§ WHAT THE EXERCISE ASKS:
From the entries, copy each line that includes "screenshot".

§ EXTRACTED RECORDS:
________________________________________

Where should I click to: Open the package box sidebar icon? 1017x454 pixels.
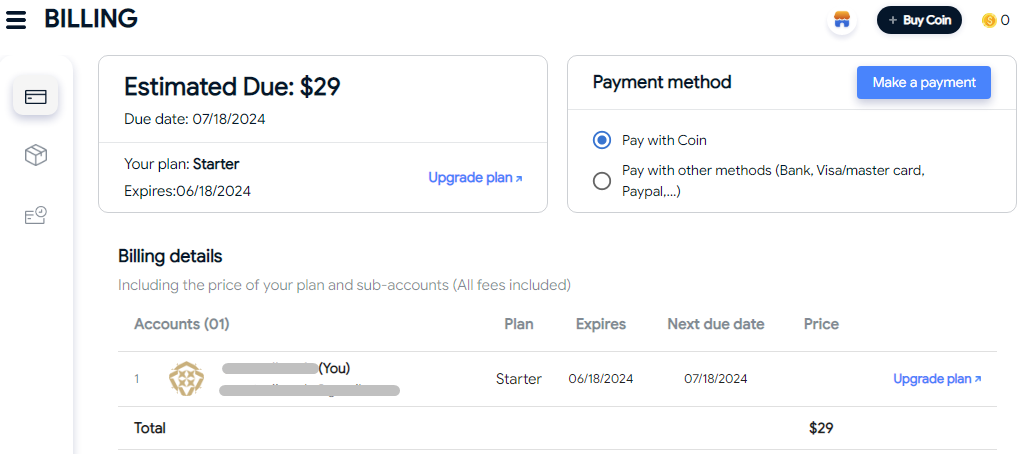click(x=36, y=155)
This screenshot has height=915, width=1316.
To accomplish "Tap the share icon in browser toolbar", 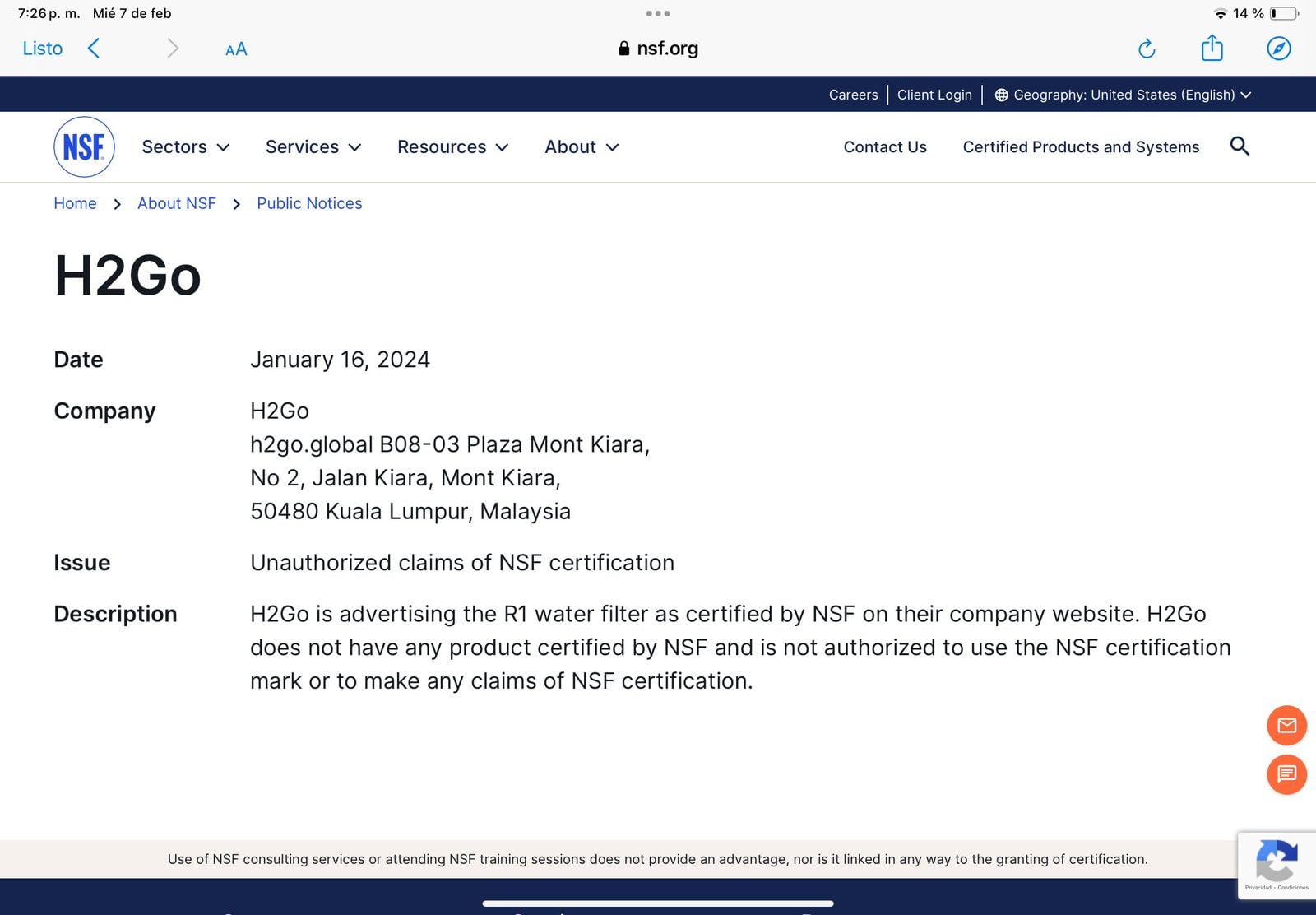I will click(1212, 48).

________________________________________

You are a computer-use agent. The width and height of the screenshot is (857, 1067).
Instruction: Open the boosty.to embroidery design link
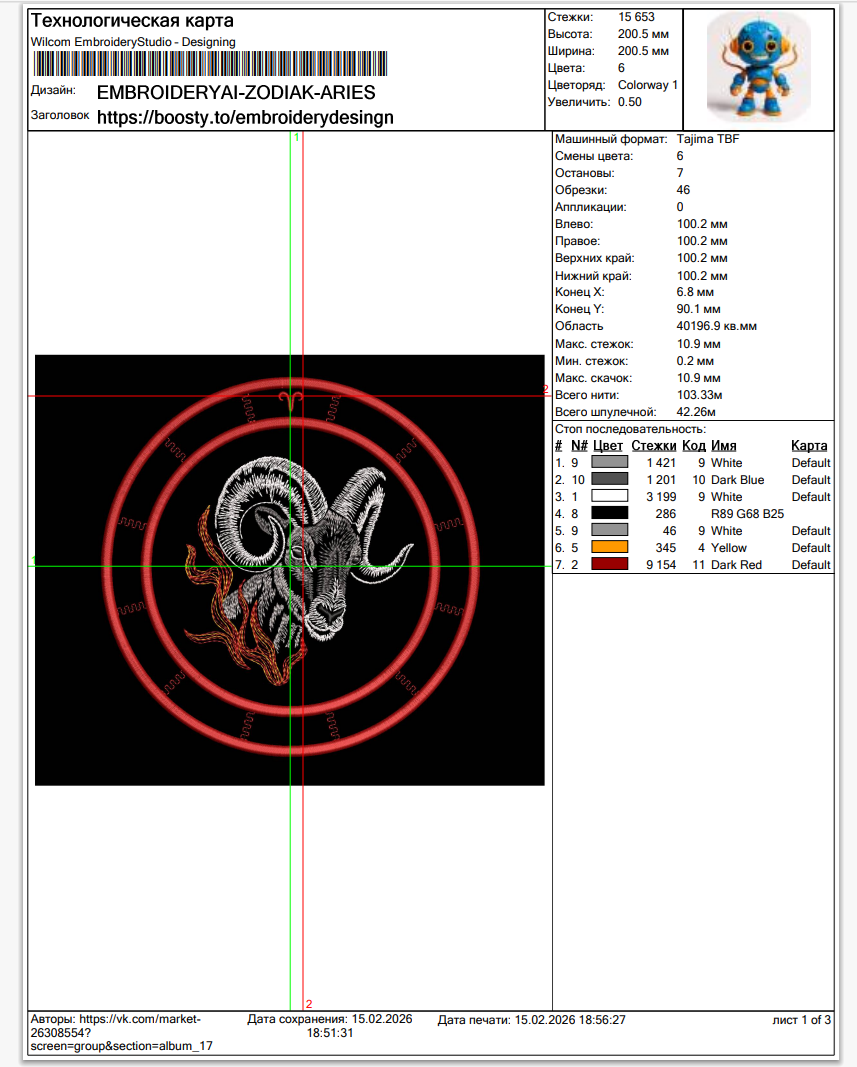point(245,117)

________________________________________

§ REPLY TO THE EXERCISE:
This screenshot has height=915, width=1316.
You are a computer-use agent. The width and height of the screenshot is (857, 1067).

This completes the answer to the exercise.